Given more time and compute, there are many more experiments I would like to run, especially with hard clipping and with implicit rewards. That along with performance optimizations are the most important next directions in my view.

Conclusion

Unfortunately, I was not able to train an objectively SOTA model on a well-known benchmark. I do think think that the recipe is scalable, and that SOTA results could be achieved. Many published results are from training runs with 100s or even 1000s of iterations (DeepSeek R1 was trained for ~8000 steps). To increase probability of success we should consider focusing on larger models and perhaps multinode training.
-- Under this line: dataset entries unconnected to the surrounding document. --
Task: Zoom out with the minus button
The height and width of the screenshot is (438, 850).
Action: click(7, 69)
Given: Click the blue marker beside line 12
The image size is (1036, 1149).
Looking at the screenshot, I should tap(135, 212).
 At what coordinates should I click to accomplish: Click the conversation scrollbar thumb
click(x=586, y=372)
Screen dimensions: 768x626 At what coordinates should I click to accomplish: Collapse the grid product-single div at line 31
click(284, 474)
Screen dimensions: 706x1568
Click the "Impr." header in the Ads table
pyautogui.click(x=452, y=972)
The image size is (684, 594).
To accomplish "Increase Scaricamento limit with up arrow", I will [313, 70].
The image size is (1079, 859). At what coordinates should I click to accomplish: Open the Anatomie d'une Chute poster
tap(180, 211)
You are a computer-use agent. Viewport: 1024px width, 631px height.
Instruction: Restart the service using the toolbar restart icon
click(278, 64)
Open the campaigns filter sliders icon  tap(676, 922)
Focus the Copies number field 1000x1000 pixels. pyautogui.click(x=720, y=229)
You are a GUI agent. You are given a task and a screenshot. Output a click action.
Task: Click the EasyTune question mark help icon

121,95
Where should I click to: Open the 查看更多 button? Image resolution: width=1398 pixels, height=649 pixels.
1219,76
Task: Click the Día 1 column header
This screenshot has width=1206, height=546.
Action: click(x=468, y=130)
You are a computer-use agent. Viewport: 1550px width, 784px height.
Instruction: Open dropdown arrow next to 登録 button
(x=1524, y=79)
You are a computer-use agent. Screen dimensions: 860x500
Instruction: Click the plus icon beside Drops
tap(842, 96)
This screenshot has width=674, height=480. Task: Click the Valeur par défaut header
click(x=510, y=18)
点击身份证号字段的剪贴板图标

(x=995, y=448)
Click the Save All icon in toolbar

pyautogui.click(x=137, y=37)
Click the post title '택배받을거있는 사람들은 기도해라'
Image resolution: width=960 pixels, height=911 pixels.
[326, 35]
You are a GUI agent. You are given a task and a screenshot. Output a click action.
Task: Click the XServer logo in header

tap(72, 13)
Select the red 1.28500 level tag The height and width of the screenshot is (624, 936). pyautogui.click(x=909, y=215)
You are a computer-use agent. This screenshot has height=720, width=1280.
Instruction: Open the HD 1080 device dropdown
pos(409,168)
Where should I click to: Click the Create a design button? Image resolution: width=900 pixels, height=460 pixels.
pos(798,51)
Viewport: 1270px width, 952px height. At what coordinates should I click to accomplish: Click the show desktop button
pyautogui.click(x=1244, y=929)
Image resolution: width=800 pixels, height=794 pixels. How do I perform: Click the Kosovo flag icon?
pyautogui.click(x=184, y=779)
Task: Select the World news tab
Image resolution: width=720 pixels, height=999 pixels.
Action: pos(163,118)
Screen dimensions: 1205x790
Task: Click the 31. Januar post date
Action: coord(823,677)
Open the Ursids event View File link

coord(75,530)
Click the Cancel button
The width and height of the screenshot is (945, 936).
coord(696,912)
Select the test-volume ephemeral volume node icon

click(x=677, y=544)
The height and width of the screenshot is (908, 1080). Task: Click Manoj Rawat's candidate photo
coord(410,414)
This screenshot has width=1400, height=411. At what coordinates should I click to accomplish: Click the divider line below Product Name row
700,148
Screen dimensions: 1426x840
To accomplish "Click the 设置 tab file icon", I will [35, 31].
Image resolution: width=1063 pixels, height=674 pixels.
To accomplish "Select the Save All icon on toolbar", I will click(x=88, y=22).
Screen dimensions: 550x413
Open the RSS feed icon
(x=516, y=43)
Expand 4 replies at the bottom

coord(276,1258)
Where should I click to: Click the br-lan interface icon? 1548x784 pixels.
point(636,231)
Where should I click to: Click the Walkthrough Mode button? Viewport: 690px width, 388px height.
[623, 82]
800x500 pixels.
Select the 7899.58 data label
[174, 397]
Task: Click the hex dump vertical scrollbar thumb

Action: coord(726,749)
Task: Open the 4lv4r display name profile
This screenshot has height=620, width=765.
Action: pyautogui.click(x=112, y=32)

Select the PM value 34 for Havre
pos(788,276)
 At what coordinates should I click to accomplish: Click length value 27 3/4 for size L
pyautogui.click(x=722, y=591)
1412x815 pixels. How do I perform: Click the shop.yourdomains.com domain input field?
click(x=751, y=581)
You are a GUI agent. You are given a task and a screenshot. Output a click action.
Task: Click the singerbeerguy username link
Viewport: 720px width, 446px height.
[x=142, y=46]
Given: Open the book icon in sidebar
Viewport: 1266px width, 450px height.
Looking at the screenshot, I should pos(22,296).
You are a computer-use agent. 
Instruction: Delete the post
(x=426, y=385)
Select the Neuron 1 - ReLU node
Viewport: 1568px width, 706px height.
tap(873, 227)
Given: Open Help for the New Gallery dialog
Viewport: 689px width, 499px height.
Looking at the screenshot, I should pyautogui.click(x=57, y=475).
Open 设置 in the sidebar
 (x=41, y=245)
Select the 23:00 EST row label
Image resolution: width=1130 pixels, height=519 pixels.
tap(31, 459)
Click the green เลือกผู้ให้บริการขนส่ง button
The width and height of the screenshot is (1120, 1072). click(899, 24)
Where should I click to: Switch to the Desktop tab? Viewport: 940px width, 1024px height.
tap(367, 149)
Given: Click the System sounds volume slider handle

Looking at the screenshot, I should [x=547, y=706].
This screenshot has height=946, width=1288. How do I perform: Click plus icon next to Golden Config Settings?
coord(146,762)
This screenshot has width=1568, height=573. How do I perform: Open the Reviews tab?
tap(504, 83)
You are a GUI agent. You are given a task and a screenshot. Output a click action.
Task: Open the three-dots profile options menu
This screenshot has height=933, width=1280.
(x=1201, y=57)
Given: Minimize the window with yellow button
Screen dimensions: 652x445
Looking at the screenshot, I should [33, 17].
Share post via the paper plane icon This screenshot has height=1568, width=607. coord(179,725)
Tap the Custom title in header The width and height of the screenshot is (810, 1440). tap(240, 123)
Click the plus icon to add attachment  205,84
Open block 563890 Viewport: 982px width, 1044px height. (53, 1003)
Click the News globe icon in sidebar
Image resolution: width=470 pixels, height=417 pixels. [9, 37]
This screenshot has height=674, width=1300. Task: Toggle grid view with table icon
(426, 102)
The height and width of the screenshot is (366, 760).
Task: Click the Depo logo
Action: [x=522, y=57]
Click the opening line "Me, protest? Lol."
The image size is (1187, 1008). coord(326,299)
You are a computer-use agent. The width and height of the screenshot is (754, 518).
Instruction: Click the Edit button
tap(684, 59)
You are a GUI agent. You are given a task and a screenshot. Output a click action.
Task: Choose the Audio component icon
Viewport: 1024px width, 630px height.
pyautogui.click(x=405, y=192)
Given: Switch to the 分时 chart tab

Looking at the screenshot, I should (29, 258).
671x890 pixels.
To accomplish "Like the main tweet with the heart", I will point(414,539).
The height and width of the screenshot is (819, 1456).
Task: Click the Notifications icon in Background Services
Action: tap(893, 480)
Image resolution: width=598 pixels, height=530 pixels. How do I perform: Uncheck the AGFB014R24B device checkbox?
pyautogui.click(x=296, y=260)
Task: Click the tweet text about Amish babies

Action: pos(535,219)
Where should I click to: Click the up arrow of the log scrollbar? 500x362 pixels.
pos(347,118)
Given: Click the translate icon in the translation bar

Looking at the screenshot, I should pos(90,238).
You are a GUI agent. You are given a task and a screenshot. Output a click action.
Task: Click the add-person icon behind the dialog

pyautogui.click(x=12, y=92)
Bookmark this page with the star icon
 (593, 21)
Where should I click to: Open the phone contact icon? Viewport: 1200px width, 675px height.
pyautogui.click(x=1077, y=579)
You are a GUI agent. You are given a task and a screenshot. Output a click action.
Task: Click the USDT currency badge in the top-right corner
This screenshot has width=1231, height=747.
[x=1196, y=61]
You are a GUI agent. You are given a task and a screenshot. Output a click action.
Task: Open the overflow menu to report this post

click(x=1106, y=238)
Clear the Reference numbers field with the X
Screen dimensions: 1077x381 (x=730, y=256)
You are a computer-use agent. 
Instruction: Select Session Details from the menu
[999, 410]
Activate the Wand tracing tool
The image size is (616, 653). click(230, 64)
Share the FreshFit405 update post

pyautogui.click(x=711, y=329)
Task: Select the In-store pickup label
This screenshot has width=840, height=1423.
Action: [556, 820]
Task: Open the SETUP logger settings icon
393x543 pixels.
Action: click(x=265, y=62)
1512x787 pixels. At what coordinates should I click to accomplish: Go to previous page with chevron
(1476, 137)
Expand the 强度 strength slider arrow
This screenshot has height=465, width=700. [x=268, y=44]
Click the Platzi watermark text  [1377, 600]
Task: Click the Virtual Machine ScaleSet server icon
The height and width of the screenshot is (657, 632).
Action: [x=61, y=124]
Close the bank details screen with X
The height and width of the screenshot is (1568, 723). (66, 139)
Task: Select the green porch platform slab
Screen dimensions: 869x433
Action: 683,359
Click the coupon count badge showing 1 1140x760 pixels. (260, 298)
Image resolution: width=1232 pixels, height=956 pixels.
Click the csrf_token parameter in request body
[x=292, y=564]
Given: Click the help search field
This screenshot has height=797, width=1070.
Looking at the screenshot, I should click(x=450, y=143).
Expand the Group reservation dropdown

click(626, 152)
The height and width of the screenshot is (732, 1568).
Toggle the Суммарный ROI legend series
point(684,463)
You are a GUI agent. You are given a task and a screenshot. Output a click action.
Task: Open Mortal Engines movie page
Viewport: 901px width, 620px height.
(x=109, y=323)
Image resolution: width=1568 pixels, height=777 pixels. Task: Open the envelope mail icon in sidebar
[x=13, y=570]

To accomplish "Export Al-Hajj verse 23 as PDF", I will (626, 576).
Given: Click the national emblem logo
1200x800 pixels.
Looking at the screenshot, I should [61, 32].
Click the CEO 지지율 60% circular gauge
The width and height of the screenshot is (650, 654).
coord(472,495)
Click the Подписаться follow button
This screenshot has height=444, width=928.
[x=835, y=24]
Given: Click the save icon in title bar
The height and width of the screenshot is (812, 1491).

However, the lowest hanging and best next steps in my view are performance optimizations, particularily adding support for tensor parallelism, maybe quantization, reducing/eliminating vLLM startup time, increasing vLLM KV cache utilization, and experimenting with off-policy data, Kimi-style. I also believe that implicit rewards could potentially improve performance if we can match PRIME's 2.5x sample efficiency. Additionally, the hyperparameter space is very large and we are probably at a local maxima and could benefit from additional exploration.